Segment Start: DATA EXTRACTS

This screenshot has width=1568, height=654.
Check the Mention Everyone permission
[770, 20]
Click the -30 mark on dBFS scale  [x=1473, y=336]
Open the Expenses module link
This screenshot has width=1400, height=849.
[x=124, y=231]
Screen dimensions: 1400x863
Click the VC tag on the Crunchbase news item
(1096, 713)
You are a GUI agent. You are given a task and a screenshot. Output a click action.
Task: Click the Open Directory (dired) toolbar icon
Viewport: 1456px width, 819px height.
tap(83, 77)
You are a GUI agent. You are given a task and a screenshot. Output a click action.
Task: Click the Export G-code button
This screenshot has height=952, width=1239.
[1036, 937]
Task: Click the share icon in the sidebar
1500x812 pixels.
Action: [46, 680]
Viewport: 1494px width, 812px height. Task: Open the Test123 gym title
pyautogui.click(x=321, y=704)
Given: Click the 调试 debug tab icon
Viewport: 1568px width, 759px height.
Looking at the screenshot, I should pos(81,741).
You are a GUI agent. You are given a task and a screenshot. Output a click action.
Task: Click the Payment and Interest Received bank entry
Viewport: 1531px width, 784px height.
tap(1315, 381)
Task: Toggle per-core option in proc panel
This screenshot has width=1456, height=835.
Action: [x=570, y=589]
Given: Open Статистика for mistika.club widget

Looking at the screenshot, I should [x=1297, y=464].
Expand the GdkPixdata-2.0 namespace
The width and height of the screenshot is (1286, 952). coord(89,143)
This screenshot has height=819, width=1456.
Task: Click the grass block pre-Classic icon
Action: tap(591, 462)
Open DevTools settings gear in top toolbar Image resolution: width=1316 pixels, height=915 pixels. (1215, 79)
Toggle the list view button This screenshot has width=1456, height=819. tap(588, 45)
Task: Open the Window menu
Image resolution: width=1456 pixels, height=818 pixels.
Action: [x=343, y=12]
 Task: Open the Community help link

Segment End: DATA EXTRACTS

» THE TASK
In the answer, return exactly the lines from the line containing "Task: Click the Export G-code button" to the end of the records above, and no others.

» OUTPUT OF THE EXERCISE
Task: Click the Export G-code button
This screenshot has height=952, width=1239.
[1036, 937]
Task: Click the share icon in the sidebar
1500x812 pixels.
Action: [46, 680]
Viewport: 1494px width, 812px height. Task: Open the Test123 gym title
pyautogui.click(x=321, y=704)
Given: Click the 调试 debug tab icon
Viewport: 1568px width, 759px height.
Looking at the screenshot, I should pos(81,741).
You are a GUI agent. You are given a task and a screenshot. Output a click action.
Task: Click the Payment and Interest Received bank entry
Viewport: 1531px width, 784px height.
tap(1315, 381)
Task: Toggle per-core option in proc panel
This screenshot has width=1456, height=835.
Action: [x=570, y=589]
Given: Open Статистика for mistika.club widget

Looking at the screenshot, I should [x=1297, y=464].
Expand the GdkPixdata-2.0 namespace
The width and height of the screenshot is (1286, 952). coord(89,143)
This screenshot has height=819, width=1456.
Task: Click the grass block pre-Classic icon
Action: tap(591, 462)
Open DevTools settings gear in top toolbar Image resolution: width=1316 pixels, height=915 pixels. (1215, 79)
Toggle the list view button This screenshot has width=1456, height=819. tap(588, 45)
Task: Open the Window menu
Image resolution: width=1456 pixels, height=818 pixels.
Action: [x=343, y=12]
 Task: Open the Community help link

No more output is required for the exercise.